But when you see him in the coffee room of an English country inn, thousands of miles from his natural habitat, you may be excused for harbouring a momentary suspicion that this is not the man in the flesh but rather his wraith or phantasm looking in, as wraiths and phantasms will, to pass the time of day.

‘Eek!’ Mrs Spottsworth exclaimed, visibly shaken. Since interesting herself in psychical research, she had often wished to see a ghost, but one likes to pick one’s time and place for that sort of thing. One does not want spectres muscling in when one is enjoying a refreshing gin and tonic.

To the captain, owing to the dimness of the light in the Goose and Gherkin’s coffee room, Mrs Spottsworth, until she spoke, had been simply a vague female figure having one for the road. On catching sight of her, he had automatically twirled his moustache, his invariable practice when he observed anything female in the offing, but he had in no sense drunk her in. Bending his gaze upon her now, he quivered all over like a nervous young hippopotamus finding itself face to face with its first White Hunter.

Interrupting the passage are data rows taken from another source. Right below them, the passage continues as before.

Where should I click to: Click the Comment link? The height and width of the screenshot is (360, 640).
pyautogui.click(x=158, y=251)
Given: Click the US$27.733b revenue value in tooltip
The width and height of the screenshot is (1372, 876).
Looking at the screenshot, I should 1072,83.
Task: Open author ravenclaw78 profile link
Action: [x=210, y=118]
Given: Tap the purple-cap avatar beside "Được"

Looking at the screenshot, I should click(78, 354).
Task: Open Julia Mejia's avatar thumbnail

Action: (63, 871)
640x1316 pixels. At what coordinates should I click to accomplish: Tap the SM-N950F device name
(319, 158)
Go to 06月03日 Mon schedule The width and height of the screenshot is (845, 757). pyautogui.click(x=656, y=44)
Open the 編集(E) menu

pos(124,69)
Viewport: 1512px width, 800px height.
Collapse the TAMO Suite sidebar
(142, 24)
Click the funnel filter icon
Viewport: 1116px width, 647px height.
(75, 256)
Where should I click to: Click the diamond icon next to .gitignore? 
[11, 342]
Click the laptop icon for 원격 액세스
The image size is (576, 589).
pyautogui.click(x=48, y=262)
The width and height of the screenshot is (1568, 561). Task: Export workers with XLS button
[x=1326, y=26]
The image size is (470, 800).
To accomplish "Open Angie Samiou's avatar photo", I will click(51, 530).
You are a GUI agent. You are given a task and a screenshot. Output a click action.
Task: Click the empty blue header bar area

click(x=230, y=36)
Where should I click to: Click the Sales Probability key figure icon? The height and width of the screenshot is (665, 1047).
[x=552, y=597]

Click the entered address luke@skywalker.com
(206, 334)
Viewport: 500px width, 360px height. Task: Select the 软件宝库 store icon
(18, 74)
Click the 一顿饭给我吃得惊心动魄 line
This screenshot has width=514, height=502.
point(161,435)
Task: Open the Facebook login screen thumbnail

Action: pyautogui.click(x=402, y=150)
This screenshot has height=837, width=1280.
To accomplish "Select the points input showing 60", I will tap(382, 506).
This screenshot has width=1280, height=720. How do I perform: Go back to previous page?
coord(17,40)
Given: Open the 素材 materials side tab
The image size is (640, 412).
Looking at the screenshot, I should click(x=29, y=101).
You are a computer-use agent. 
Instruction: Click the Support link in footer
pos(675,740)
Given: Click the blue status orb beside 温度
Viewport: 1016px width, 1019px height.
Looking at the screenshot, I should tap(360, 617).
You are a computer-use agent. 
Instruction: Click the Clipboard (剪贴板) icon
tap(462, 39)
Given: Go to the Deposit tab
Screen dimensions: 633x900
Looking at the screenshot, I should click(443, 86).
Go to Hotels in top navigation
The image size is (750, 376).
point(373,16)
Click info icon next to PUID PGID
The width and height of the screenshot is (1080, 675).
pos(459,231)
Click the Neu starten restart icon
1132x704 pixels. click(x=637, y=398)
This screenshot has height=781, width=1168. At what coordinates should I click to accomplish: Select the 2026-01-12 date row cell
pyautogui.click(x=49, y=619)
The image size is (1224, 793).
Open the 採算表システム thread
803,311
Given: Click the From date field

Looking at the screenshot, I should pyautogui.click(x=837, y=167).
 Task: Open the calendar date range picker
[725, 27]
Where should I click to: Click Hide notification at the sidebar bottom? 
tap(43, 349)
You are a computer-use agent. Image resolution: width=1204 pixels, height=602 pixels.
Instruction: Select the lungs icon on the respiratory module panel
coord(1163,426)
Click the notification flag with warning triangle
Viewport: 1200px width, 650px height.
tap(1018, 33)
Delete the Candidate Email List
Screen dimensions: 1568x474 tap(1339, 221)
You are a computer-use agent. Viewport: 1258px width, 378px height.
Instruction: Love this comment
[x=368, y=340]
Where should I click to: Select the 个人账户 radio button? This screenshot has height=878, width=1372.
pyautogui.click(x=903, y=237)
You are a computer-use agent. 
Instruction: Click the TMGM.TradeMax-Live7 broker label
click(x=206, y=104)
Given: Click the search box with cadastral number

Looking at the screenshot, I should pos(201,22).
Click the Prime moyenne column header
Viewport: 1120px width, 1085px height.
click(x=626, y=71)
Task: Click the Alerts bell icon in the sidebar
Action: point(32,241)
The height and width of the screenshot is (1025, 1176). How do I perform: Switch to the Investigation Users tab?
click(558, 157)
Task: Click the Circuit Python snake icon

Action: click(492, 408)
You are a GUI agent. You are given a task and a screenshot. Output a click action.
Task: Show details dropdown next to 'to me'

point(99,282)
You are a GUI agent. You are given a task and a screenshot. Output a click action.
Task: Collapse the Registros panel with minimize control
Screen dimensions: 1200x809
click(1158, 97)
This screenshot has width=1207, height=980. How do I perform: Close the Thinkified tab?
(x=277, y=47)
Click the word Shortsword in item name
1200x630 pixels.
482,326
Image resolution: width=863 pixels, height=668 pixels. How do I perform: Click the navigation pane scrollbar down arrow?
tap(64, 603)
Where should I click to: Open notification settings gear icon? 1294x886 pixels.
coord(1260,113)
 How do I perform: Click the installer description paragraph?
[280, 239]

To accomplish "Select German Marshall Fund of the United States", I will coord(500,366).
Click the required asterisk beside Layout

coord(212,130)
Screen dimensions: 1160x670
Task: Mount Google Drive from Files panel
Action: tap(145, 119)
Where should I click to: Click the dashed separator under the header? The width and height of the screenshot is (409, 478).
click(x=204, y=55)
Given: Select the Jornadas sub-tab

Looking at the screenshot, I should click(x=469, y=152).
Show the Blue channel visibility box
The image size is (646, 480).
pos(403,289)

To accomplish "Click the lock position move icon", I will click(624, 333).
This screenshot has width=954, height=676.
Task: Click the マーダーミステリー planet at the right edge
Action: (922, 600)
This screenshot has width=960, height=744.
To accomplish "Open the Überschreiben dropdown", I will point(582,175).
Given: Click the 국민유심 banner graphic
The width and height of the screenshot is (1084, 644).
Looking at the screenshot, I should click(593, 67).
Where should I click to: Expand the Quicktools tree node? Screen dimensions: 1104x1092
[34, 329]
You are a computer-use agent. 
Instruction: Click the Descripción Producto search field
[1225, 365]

‘Well, fry me in butter!’ he ejaculated. He stood staring at her. ‘Mrs Spottsworth! Well, simmer me in prune juice! Last person in the world I’d have dreamed of seeing. I thought you were in America.’

Mrs Spottsworth had recovered her poise.

‘I flew over for a visit a week ago,’ she said.

‘Oh, I see. That explains it. What made it seem odd, finding you here, was that I remember you told me you lived in California or one of those places.’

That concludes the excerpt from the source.